Jakarta, CNBC Indonesia - Pelaku usaha meminta pemerintah tidak pukul rata dalam memperlakukan industri padat karya dan padat modal. Sebab, industri padat karya mampu menyerap lapangan kerja lebih besar. Karena itu, kebijakan pengupahan di dalam negeri disebut sebagai momok yang bisa memicu polemik bagi sektor padat karya di dalam negeri.
Hal itu disampaikan Anggota Perkumpulan Pengusaha Produk Tekstil Provinsi Jawa Barat (PPTPJB) Desi Sulastri. Dia mengatakan, meski kenaikan upah hanya bergeser Rp1.000 saja per orang, akan sangat memberikan imbas yang besar terhadap industri padat karya. Karena itu, ia meminta kepada pemerintah jangan memukul rata industri padat karya dengan padat modal.
"Kita berharap industri ini jangan disamakan dengan industri padat modal pada umumnya. Karena industri inilah yang sangat terimbas dengan kenaikan upah, bergeser Rp1.000 saja itu benar-benar berpengaruh, sebab jumlah karyawannya yang ada ribuan," kata Desi kepada CNBC Indonesia, dikutip Jumat (14/6/2024).

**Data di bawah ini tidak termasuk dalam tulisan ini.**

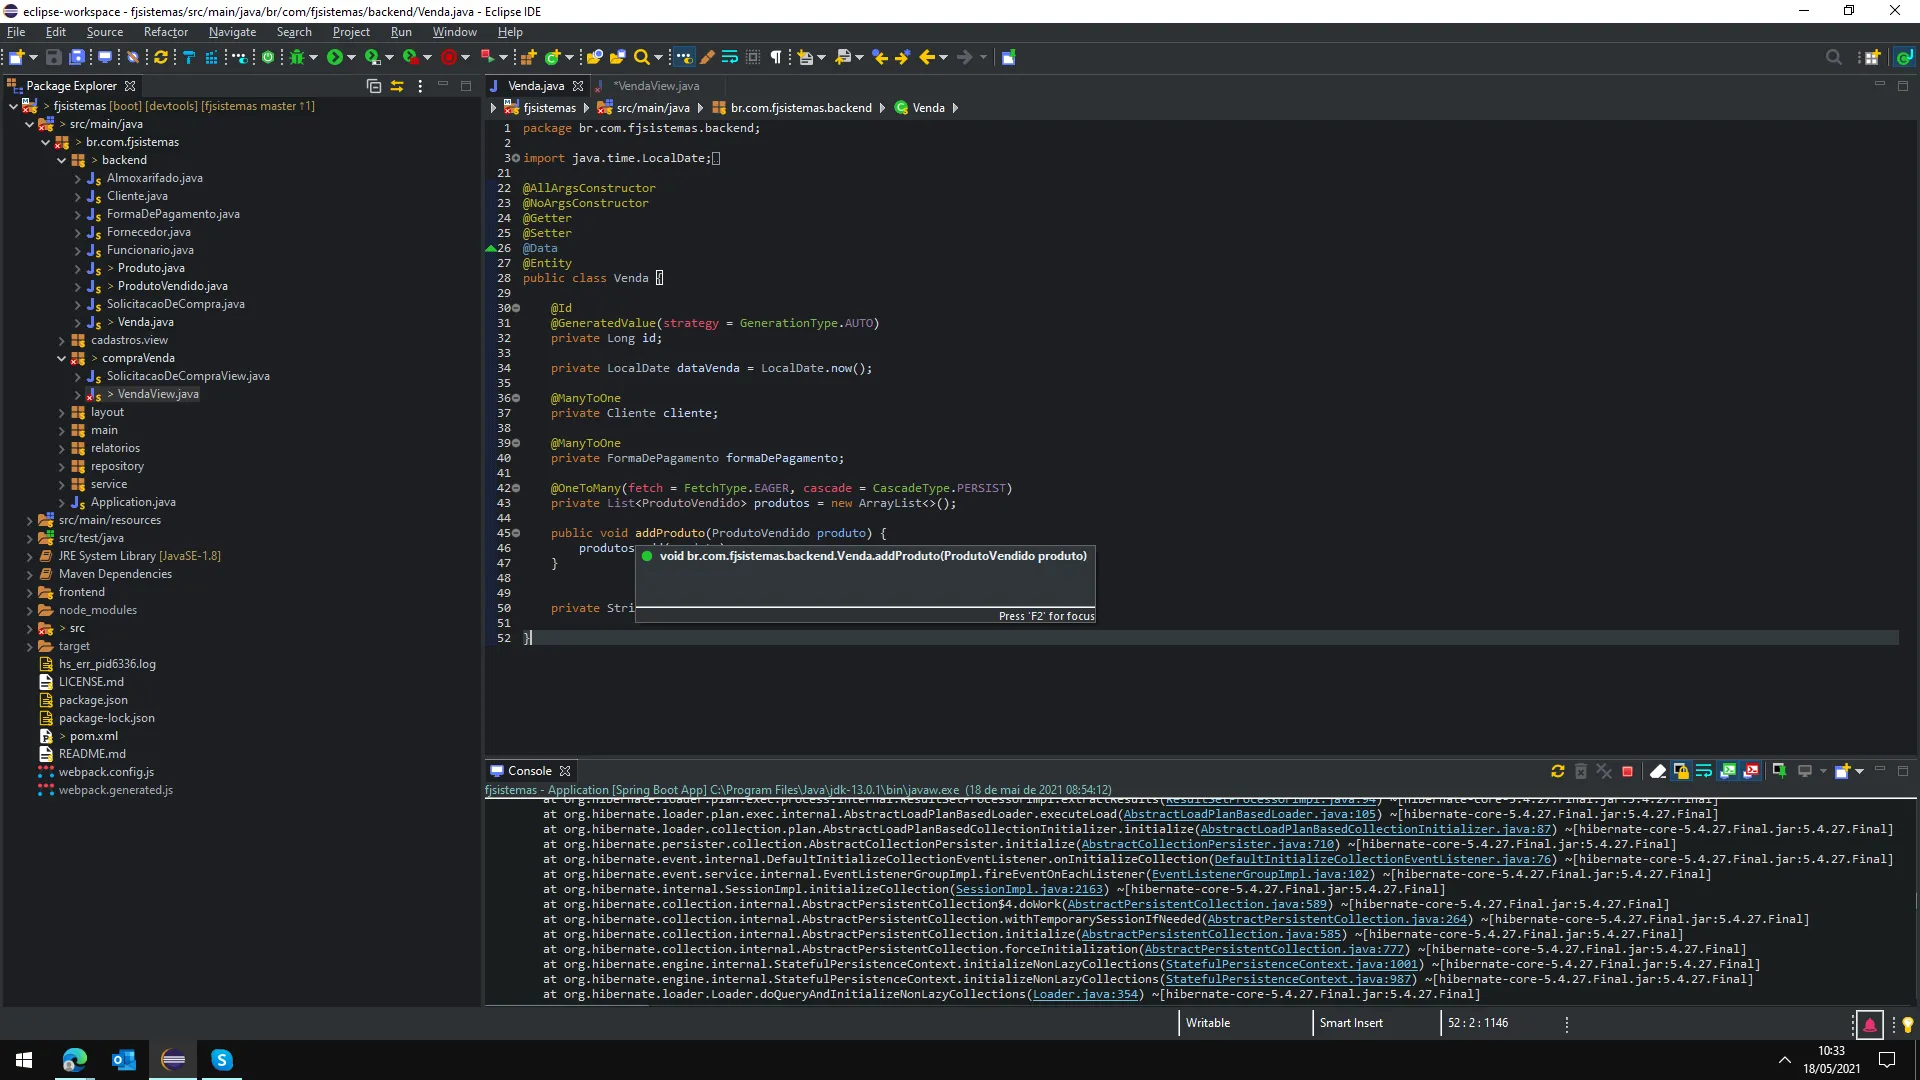Click the Run green play button

tap(335, 58)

Industri padat karya, ujarnya, merupakan industri yang istimewa. Semua orang dari berbagai latar belakang pendidikan, jenjang pendidikan selama memiliki kemampuan tulis, baca, dan memiliki keinginan untuk bekerja pasti diterima bekerja di perusahaan padat karya. Bahkan, lanjut dia, pasangan suami istri (pasutri) pun bisa bekerja di satu perusahaan yang sama.
"Pasutri dan/atau lulusan SD boleh bekerja. Asalkan yang pertama dia niat bekerja, mau belajar, dan kalau punya skill ya itu yang dibutuhkan perusahaan. Industri padat karya kan rata-ratanya menjahit. Itu bisa langsung kami terima, walaupun mereka nggak berpendidikan tinggi," ujarnya.
Desi mengatakan, pihaknya tidak akan membuat kualifikasi yang sulit. Karenanya, dia melihat industri padat karya merupakan industri yang istimewa dan sangat inklusif. Siapapun bisa mengakses lapangan pekerjaan ini.